* **Instruction**
Return every line of the records that contains the string "location", treating uppercase and lowercase letters as different.

Word and item position records
++++++++

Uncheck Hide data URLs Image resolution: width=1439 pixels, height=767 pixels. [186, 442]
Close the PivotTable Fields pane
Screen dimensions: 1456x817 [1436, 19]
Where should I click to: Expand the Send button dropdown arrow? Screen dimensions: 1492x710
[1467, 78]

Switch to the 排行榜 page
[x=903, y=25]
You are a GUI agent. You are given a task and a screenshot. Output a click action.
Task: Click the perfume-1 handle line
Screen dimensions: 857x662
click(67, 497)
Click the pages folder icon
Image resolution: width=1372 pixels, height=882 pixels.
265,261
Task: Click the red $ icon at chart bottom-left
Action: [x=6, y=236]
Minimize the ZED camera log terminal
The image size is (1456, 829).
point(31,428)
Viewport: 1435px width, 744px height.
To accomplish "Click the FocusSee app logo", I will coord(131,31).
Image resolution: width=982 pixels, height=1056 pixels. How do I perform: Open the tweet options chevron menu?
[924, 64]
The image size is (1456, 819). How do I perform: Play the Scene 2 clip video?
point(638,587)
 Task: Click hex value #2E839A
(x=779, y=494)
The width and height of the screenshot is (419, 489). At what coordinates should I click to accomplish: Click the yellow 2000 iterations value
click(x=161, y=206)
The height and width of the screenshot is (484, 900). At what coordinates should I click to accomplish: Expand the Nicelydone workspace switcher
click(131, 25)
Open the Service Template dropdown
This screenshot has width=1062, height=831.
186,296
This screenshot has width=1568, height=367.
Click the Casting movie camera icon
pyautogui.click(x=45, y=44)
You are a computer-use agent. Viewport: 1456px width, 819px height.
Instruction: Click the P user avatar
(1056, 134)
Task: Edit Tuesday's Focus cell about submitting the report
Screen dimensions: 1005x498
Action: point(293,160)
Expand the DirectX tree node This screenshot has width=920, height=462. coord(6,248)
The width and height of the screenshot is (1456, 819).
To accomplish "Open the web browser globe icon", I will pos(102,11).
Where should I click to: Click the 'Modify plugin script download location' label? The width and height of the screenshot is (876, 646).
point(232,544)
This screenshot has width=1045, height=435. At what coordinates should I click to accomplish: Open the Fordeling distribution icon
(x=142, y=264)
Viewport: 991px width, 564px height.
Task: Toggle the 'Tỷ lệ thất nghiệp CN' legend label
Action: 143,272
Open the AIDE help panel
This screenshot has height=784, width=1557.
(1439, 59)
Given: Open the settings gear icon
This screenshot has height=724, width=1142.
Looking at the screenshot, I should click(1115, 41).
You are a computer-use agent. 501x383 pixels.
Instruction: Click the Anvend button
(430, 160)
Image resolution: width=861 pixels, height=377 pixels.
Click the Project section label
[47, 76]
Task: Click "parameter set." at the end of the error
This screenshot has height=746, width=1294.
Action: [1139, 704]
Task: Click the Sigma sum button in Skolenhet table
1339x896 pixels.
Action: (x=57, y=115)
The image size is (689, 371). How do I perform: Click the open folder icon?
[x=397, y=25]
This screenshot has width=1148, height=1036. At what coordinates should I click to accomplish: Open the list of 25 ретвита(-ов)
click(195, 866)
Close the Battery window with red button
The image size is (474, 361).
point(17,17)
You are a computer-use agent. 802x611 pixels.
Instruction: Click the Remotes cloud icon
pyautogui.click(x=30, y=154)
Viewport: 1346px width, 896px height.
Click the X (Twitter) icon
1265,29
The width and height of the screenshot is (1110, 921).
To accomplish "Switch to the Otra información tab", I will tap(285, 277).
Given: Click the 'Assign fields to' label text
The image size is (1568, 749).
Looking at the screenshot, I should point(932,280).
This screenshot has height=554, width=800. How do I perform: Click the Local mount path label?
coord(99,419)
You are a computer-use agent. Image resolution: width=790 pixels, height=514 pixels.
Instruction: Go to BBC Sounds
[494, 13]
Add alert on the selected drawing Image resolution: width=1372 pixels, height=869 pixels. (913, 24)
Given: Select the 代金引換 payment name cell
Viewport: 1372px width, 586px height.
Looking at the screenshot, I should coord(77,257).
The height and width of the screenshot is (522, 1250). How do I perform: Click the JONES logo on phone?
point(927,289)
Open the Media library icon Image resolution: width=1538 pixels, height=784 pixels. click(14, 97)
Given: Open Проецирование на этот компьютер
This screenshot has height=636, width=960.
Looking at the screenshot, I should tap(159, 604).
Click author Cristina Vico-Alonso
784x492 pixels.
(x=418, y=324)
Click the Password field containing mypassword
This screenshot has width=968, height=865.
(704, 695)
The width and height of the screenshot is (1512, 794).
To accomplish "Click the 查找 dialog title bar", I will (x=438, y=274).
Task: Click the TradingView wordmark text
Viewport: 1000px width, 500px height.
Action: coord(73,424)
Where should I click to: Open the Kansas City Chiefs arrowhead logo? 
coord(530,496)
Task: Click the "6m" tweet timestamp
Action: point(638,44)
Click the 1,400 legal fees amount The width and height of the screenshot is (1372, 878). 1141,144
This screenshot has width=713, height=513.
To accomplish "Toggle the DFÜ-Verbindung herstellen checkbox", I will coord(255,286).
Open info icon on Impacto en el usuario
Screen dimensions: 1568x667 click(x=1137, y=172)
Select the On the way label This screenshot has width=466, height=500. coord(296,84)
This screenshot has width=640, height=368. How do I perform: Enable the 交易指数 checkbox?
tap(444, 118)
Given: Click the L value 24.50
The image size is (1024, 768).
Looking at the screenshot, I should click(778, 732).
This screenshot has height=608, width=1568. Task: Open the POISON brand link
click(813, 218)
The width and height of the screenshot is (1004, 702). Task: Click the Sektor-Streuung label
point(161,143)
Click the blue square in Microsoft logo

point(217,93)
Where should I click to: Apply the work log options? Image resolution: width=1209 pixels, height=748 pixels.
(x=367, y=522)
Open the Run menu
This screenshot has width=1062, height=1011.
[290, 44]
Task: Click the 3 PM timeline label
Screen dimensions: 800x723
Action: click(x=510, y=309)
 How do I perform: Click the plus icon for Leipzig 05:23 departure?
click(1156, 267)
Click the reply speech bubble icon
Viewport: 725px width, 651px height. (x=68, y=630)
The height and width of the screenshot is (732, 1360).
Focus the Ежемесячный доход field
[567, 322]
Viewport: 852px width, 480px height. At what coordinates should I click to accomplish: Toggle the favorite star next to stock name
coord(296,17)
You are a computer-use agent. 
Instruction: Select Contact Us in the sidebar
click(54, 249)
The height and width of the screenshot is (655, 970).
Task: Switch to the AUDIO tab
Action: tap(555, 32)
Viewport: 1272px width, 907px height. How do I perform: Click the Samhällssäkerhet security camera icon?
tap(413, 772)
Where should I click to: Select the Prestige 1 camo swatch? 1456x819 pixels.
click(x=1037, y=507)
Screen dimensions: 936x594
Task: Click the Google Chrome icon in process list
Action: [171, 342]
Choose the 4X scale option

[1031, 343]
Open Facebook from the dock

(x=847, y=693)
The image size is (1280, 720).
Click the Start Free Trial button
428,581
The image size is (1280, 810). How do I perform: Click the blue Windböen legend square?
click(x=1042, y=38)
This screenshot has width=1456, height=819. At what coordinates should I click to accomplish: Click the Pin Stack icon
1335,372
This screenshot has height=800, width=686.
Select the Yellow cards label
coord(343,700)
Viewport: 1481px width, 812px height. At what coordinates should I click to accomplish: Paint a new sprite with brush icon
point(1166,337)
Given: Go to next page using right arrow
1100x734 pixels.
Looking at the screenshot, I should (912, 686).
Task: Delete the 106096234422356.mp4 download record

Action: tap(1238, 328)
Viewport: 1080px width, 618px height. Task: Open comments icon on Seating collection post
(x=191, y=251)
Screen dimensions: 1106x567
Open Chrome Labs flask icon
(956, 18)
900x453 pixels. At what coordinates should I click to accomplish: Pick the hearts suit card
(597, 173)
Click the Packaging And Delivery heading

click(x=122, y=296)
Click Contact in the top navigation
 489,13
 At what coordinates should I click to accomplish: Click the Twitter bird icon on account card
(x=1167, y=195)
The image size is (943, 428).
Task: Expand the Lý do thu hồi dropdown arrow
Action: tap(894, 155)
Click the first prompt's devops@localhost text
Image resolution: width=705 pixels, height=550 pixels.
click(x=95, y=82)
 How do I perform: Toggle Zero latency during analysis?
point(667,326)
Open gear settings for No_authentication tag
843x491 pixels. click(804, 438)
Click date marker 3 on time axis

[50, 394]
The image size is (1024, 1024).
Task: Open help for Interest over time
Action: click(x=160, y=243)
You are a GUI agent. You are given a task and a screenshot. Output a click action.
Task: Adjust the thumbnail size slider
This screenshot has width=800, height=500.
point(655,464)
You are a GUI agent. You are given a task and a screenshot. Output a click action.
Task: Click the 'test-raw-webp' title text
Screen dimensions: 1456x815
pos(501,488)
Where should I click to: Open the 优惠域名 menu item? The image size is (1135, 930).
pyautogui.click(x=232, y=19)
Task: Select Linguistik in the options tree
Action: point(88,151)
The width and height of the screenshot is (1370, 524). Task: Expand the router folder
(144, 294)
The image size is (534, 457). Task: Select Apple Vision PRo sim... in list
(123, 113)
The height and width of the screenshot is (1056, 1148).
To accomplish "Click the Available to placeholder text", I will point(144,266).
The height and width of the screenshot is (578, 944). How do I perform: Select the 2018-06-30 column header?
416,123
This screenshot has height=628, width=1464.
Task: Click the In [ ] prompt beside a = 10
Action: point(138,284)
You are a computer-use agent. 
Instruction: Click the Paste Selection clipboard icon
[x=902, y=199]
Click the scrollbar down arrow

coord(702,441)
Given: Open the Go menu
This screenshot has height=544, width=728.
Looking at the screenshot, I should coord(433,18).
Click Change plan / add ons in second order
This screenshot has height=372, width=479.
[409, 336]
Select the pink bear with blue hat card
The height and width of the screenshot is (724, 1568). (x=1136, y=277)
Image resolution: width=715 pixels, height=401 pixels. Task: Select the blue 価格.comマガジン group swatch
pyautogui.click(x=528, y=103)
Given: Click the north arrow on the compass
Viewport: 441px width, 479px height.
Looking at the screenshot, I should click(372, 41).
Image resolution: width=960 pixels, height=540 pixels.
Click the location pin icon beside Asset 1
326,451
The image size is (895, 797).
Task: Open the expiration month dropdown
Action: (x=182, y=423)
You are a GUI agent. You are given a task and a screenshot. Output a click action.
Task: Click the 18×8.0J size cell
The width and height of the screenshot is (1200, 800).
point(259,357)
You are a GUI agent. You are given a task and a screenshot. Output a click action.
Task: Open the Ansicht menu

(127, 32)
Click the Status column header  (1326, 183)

++++++++

* **Output for this task**
Where should I click to: Click the 'Modify plugin script download location' label? The width and height of the screenshot is (876, 646).
Click the location pin icon beside Asset 1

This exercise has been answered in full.